The Clarifai Platform also allows users to merge datasets together for specific purposes. The easiest way to merge datasets via the UI is to leverage Input Filters and the two bulk selection checkboxes. From the Inputs page, first select the dataset that you will be adding inputs from, using the datasets filter. Below we've selected the tolabel-1 dataset.

Next, click the checkbox above the image thumbnails. As you continue scrolling and loading more images, this number should update to include the newly loaded inputs as well.

For now, click on Dataset… in the bottom toolbar, which should have appeared after you had selected some inputs.

Doing so will open an Edit Datasets of n inputs tab on the screen. From here, you'll want to select the dataset that you want to add the selected inputs into (ie. your training dataset) as well as check the Apply to all search results checkbox.

info

There are two checkboxes: the "25 selected" checkbox selects only the inputs currently loaded on the screen, while the "Apply to all search results" checkbox, found in the bottom toolbar options, applies your selection to all inputs matching the current searches/filters in the UI.

From there, click the Add n+ inputs button to add the inputs from the tolabel-1 dataset into the selected training dataset. Afterwards, make sure to update the dataset version of your training dataset so that the latest one reflects the newly added inputs and annotations.

Update Datasets

Update a Dataset Version

After making some changes to your dataset—such as adding or removing inputs, or adding or removing annotations—you may want to update your dataset version to reflect the changes.

To update a dataset version, go to the individual page of the dataset and select the Refresh Metrics option that drops down after clicking the ellipsis at the top-right corner of the page.

Next, click the Update status button.

The updated inputs and annotations in your dataset will be displayed under the Overview tab.

You can also choose the dataset version you'd like to use from the Selected Version drop-down list.

Auto-Generated Versions

As you navigate through the versions tab in Dataset section, you might come across auto-generated dataset versions.

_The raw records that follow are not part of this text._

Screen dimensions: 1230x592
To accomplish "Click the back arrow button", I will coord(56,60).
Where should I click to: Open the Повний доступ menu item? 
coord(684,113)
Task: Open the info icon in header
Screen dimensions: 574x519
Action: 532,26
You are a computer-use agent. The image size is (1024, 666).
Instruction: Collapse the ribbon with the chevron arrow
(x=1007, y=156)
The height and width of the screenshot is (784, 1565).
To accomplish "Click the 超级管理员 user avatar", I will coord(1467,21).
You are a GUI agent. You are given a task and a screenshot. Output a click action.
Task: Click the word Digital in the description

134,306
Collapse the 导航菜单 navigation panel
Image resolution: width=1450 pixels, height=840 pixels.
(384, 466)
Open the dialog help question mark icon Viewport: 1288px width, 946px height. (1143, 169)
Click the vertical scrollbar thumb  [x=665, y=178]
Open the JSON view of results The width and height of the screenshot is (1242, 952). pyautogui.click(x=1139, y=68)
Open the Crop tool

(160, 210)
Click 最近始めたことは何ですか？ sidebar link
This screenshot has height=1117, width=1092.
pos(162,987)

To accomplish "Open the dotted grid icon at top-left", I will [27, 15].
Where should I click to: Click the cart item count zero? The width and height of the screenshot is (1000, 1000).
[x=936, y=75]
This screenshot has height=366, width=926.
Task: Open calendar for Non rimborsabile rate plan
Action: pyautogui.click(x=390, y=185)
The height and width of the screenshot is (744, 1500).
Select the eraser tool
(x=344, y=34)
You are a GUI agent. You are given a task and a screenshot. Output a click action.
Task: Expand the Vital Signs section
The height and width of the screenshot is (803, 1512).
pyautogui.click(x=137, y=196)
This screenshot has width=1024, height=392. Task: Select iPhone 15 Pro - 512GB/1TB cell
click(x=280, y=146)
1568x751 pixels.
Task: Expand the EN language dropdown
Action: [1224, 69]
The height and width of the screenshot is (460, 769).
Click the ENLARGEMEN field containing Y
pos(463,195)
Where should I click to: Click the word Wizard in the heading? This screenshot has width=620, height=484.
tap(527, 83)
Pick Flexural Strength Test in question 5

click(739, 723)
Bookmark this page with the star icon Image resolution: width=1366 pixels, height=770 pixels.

There are two different cases where the platform will create "auto-generated-*" dataset versions:

  1. If you train a model and only select a dataset, but not a corresponding dataset version.
  2. During the model evaluation process, auto-generated dataset versions are used to store the different ground truths and predictions during the model evaluation process, which are then used to further calculate the actual evaluation metrics.

Delete Datasets

To delete a dataset, go to the individual page of the dataset and select the Delete Dataset option that drops down after clicking the ellipsis at the top-right corner of the page.

caution

Please proceed with extreme caution, as deleted datasets cannot be recovered.